* Vorliegender Text
┌────────
02.06.2017

Vereinbarungen? Die sind doch dazu da, um sie über den Haufen zu werfen ...

Vereinbarungen? Die sind doch dazu da, um sie über den Haufen zu werfen ...

Es gibt eine Frage, die mich seit einigen Wochen umtreibt, weil sie seit langer Zeit mal wieder präsent wird: Was haben andere davon, wenn sie die – manchmal sehr mühsam – im Konfliktmanagement erarbeiteten Vereinbarungen zur Zusammenarbeit stören oder gar versuchen zu verhindern? Mit den beiden folgenden Beispielen möchte ich gerne verdeutlichen, was ich genau meine. Ich bin mir nämlich nicht sicher, ob die Menschen begreifen, was sie tun. So sehr haben sie nur sich und ihre eigenen Vorstellungen im Kopf ...
└────────
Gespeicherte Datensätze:
┌────────
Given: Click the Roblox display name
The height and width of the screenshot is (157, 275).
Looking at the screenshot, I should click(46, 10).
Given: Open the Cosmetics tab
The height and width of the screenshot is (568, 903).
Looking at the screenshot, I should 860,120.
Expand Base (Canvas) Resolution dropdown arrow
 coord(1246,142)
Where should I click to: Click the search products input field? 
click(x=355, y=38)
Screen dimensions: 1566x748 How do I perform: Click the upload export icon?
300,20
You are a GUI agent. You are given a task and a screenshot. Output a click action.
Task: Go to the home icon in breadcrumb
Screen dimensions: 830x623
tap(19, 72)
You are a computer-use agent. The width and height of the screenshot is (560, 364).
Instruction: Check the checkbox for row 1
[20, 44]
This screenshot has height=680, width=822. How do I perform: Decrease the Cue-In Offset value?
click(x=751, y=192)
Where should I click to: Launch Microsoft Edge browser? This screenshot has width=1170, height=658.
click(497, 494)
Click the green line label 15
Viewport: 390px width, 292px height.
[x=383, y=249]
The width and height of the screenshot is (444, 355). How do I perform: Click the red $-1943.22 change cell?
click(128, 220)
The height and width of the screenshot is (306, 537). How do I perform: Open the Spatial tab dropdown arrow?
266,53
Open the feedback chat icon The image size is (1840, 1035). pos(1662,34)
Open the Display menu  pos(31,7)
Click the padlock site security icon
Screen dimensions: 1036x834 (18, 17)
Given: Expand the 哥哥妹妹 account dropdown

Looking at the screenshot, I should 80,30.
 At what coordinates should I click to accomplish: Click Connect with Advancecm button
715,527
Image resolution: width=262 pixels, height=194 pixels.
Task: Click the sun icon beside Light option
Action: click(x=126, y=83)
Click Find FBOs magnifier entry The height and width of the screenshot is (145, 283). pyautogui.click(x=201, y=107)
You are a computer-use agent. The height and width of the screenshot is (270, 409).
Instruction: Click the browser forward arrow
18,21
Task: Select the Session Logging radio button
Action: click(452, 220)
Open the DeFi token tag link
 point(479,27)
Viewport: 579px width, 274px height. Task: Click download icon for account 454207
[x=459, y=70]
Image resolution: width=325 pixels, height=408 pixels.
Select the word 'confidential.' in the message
└────────
* Ziel der Übung
Führe den Text über Vereinbarungen im Konfliktmanagement im Anschluss an seinen letzten Satz weiter.

* Lösung der Übung
Mit Füßen getreten
Vor einigen Jahren habe ich eine Mediation zwischen einem Sales Manager und einem seiner Vertriebler durchgeführt. Beide waren in ihrem Bereich hoch erfolgreich, sowohl in dieser Firma wie auch bei den vorherigen Arbeitgebern. Die Fronten waren sehr verhärtet. Dennoch waren beide bereit, an der verordneten Mediation teilzunehmen und es gelang, tragfähige Vereinbarungen zu verhandeln. Im Grunde schätzten die beiden einander, nicht unbedingt persönlich. Sie hatten jedoch Achtung und Respekt vor den beruflichen Kompetenzen und den Erfolgen. Was das Leben schwierig machte, waren die Strukturen im Unternehmen, die »bottom up« unbedingt eingehalten werden mussten, nur nicht »top down«.

Letzteres führte immer wieder dazu, dass der CEO den Vertriebler ansprach und mit ihm Themen diskutierte, die im Entscheidungsbereich des Sales Managers lagen. Damit kam der Vertriebler immer wieder in Gefahr, die getroffenen Vereinbarungen nicht einzuhalten. Nur, was tun, wenn der CEO sich selbst nicht an Regeln hält, die er von anderen erwartet und damit seine Manager-Ebene aushebelt? Das Ergebnis war, dass letztlich beide das Unternehmen verlassen haben und getrennte Wege gegangen sind.

So stellt sich für mich die Frage: Was treibt Menschen an, eine Mediation anzuordnen und dann mühsam erarbeitete Mediationsvereinbarungen anderer zu ignorieren?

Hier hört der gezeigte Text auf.